Wir haben Schwierigkeiten, unsere Kolleg:innen in Gaza zu erreichen, aber wir geben nicht auf. Ihre Sicherheit hat für uns oberste Priorität. Die Verbindungen sind schlecht, werden unterbrochen oder teils gar nicht erst hergestellt, weil die Telefonnetze bombardiert werden. Wenn wir die Leiterin unseres Büros in Gaza erreichen, erzählt sie uns Schreckliches: "Die ständigen Bombardierungen lassen uns nicht schlafen. Die Gesichter der Kinder erzählen von unserem Leid. Sie sind mehr als traumatisiert und zutiefst verängstigt. Sie weinen ständig und fragen uns: Wann hört das endlich auf? Wann kann ich wieder in die Schule gehen?"
Bisher sind diese Fragen nicht beantwortet. Eines ist jedoch sicher: Die Kinder in den besetzten palästinensischen Gebieten und in Israel sind Opfer eines Konflikts, den sie sich nicht ausgesucht haben. Seit dem 7. Oktober wurden in diesem Krieg mehr als 4500 Kinder getötet und Tausende verletzt, so der jüngste Bericht (14. November) des Büros für die Koordinierung humanitärer Angelegenheiten (OCHA).
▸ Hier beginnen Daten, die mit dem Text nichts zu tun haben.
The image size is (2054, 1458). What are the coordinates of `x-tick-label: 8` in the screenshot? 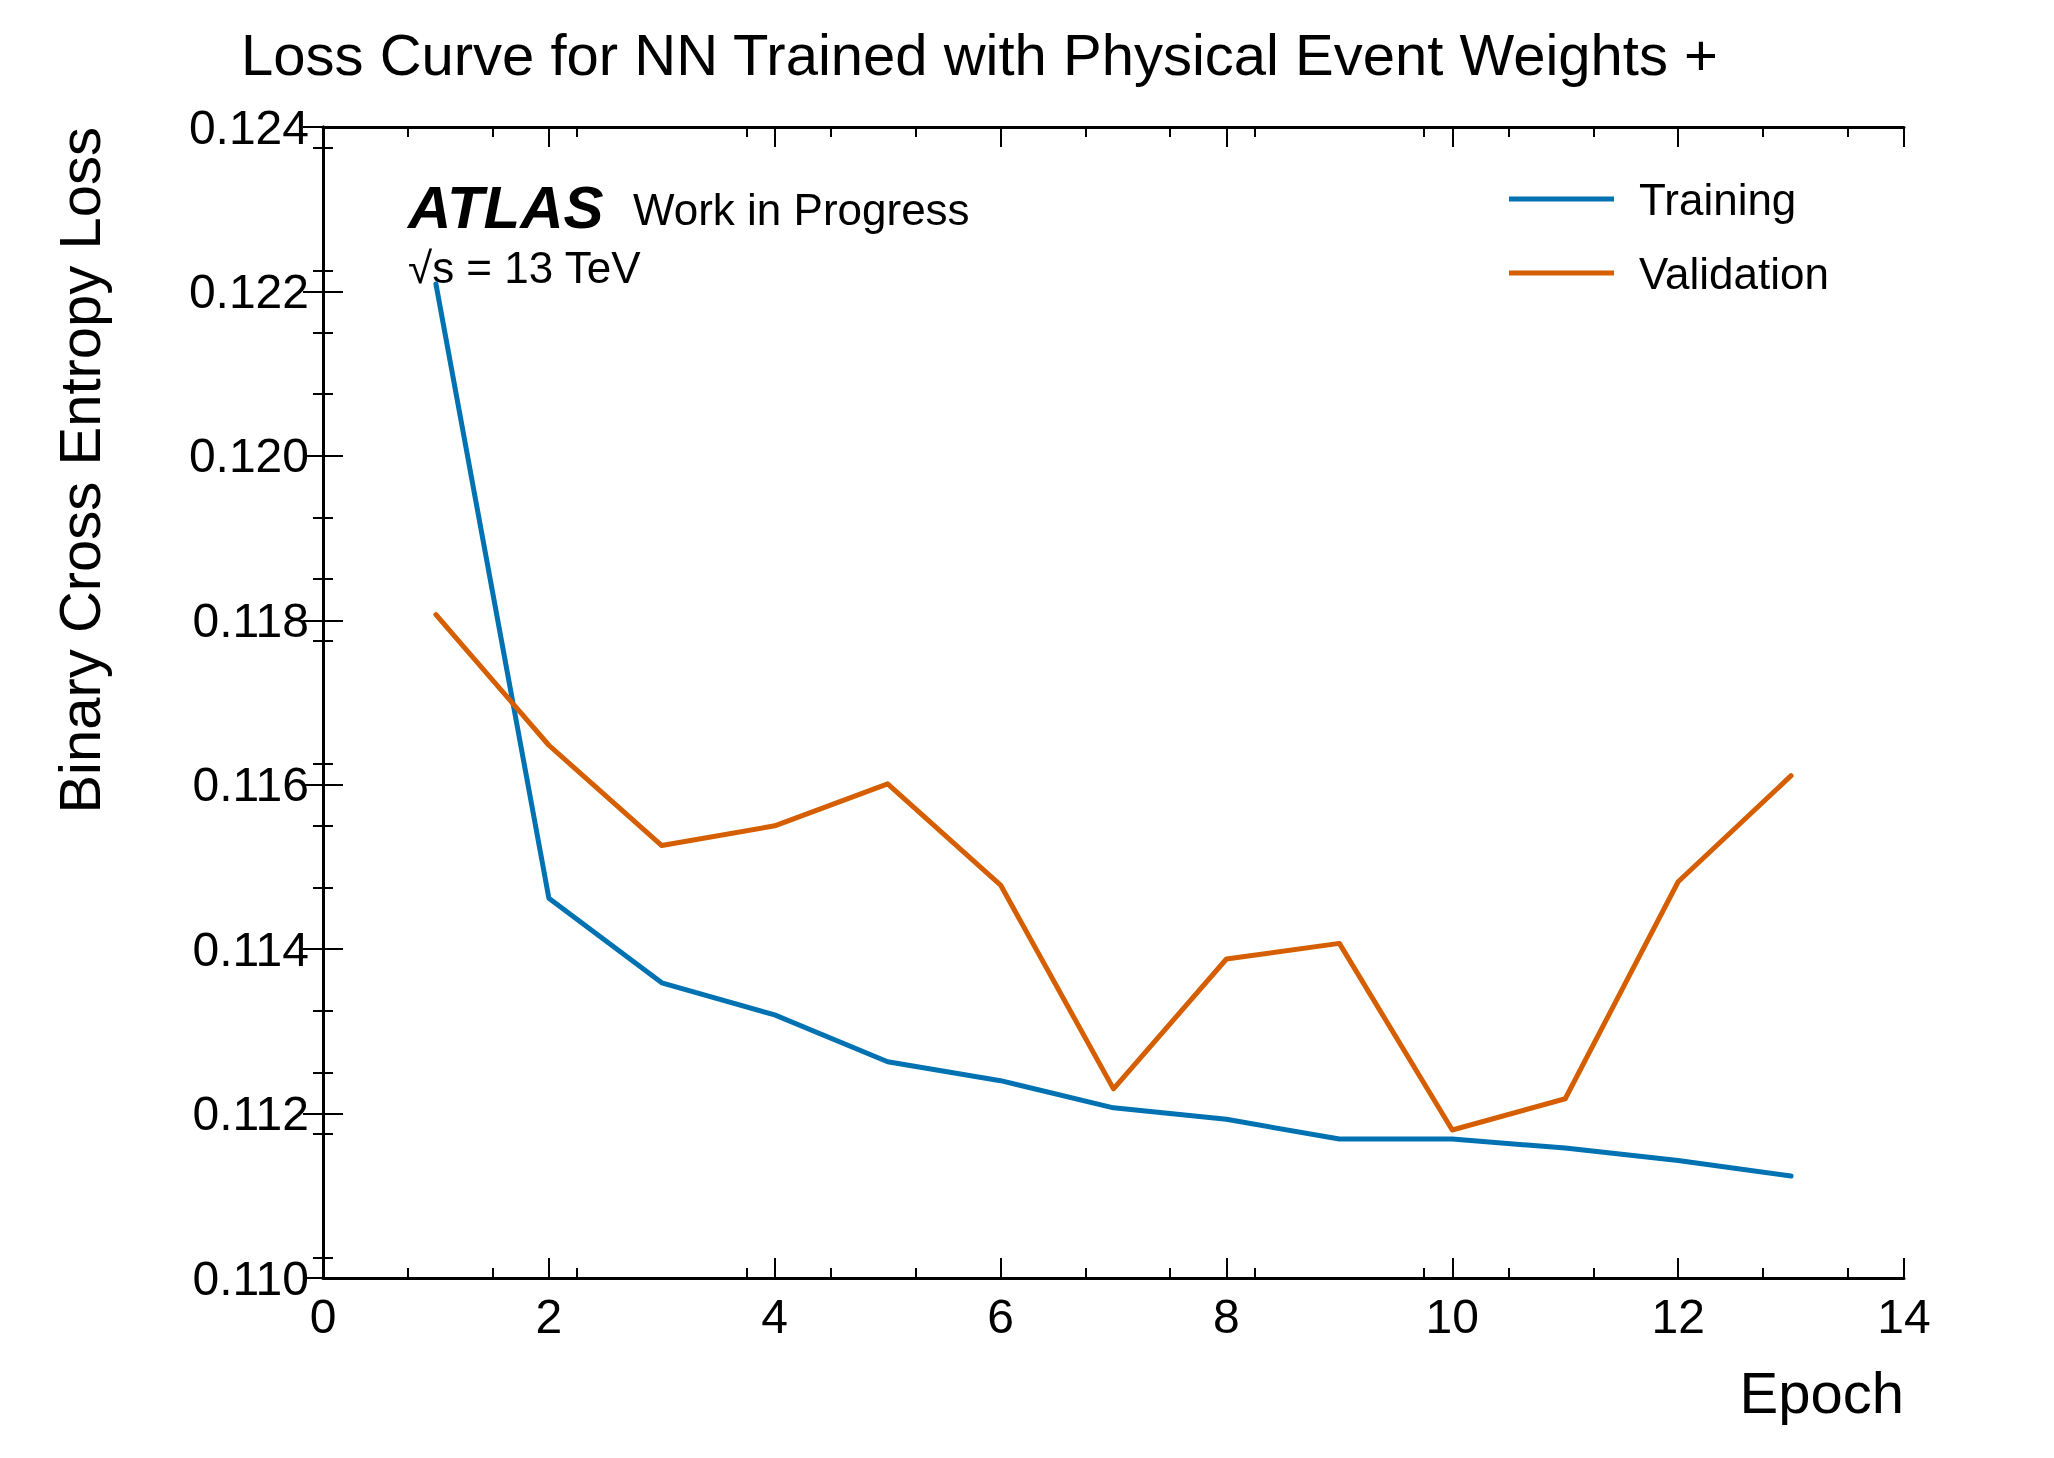 It's located at (1226, 1316).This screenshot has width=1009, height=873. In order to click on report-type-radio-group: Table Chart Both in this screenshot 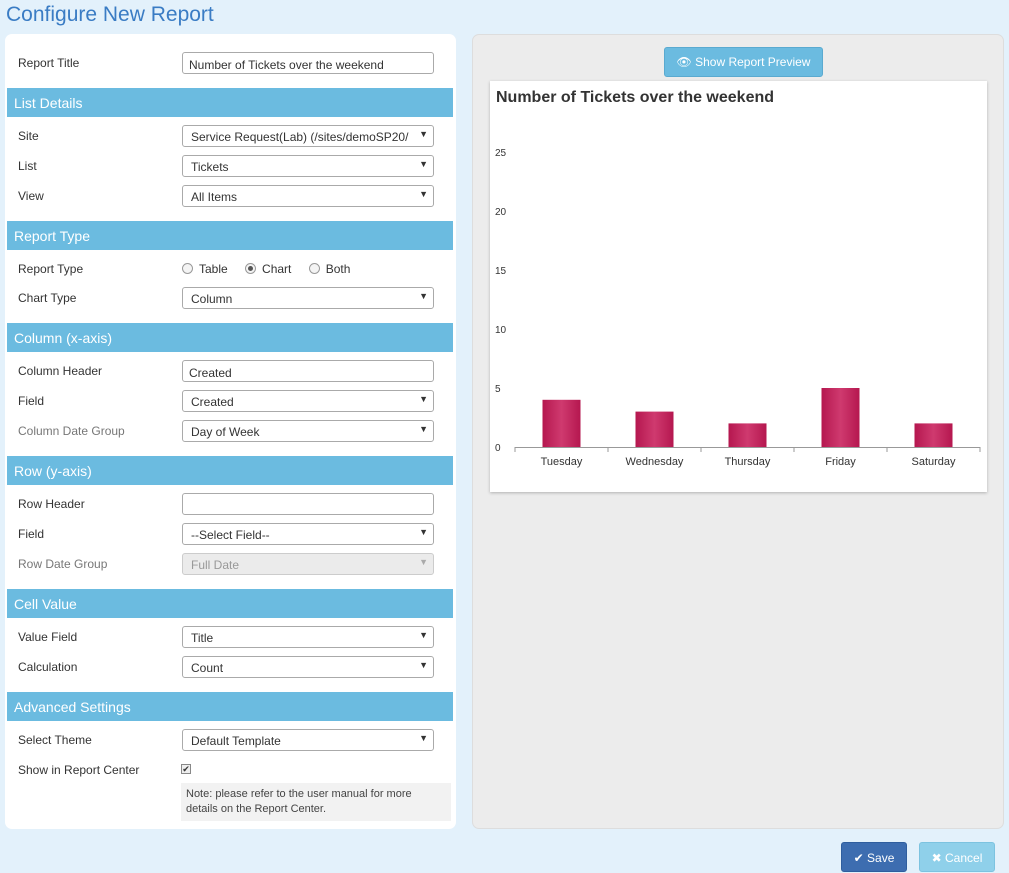, I will do `click(273, 269)`.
In Gaza machen Kinder und Jugendliche die Hälfte der Bevölkerung aus und sind daher besonders stark von den Feindseligkeiten betroffen: Fast 70 Prozent der Opfer in Gaza sind Frauen und Kinder. Darüber hinaus wurden mehr als 1750 Kinder in Gaza als vermisst gemeldet. Sie könnten unter den Trümmern eingeschlossen auf Rettung warten oder tot sein. In Israel haben viele Kinder Familienmitglieder verloren und sind selbst traumatisiert von dem, was sie erlebt haben. Viele sind in Ungewissheit, ob sie ihre als Geiseln festgehaltenen Angehörigen jemals wiedersehen werden.
Krieg hinterlässt immer bleibende Spuren. Das psychische Wohlbefinden der Kinder und Jugendlichen in Gaza war bereits vor der Krise stark beeinträchtigt. Nach Jahren ununterbrochener Blockade und wiederholter Eskalation der Gewalt berichtete mehr als die Hälfte der von Terre des hommes befragten Kinder über Schwierigkeiten, ihre Gefühle zu verarbeiten und den Alltag zu bewältigen. Stellen Sie sich vor: Ein 17-jähriger Jugendlicher in Gaza erlebt bereits zum sechsten Mal einen Krieg. Statt Schüler:innen sind in Klassenzimmern bis zu acht Familien gleichzeitig untergebracht, ohne Essen und Wasser. Doch auch diese Orte sind vor Luftangriffen nicht sicher. Statt Geschichten hören die Kinder abends Explosionen. Dieses Trauma hat unvorstellbare Langzeitfolgen für die psychische Gesundheit der Kinder und Jugendlichen.
Wie alle Kinder auf der Welt verdienen auch die von diesem Krieg betroffenen Kinder eine Kindheit, in der sie sich keine Sorgen machen müssen, ob sie und ihre Familien am nächsten Morgen aufwachen. Die humanitäre Hilfe erreicht die Zivilbevölkerung in Gaza nur langsam und ist bei weitem nicht ausreichend. Vor kurzem konnten wir unsere erste Hilfslieferung mit Wasser, Nahrungsmitteln und Erste-Hilfe-Kits nach Gaza bringen, wo sie von unserem Team und unserer Partnerorganisation an die Kinder und ihre Familien verteilt werden. Neun der fünfzehn Lastwagen konnten bereits den Grenzübergang Rafah passieren. Trotz der humanitären Bemühungen ist der Bedarf an Hilfsgütern nach wie vor immens und steigt weiter an. Es ist von entscheidender Bedeutung, dass alle Konfliktparteien den vom Generalsekretär der Vereinten Nationen geforderten humanitären Waffenstillstand so schnell wie möglich akzeptieren. Mehr denn je sind die Kinder auf ein entschlossenes Handeln der internationalen Gemeinschaft angewiesen.
Dieser Text erschien in Form eines Meinungsbeitrages in Le Temps.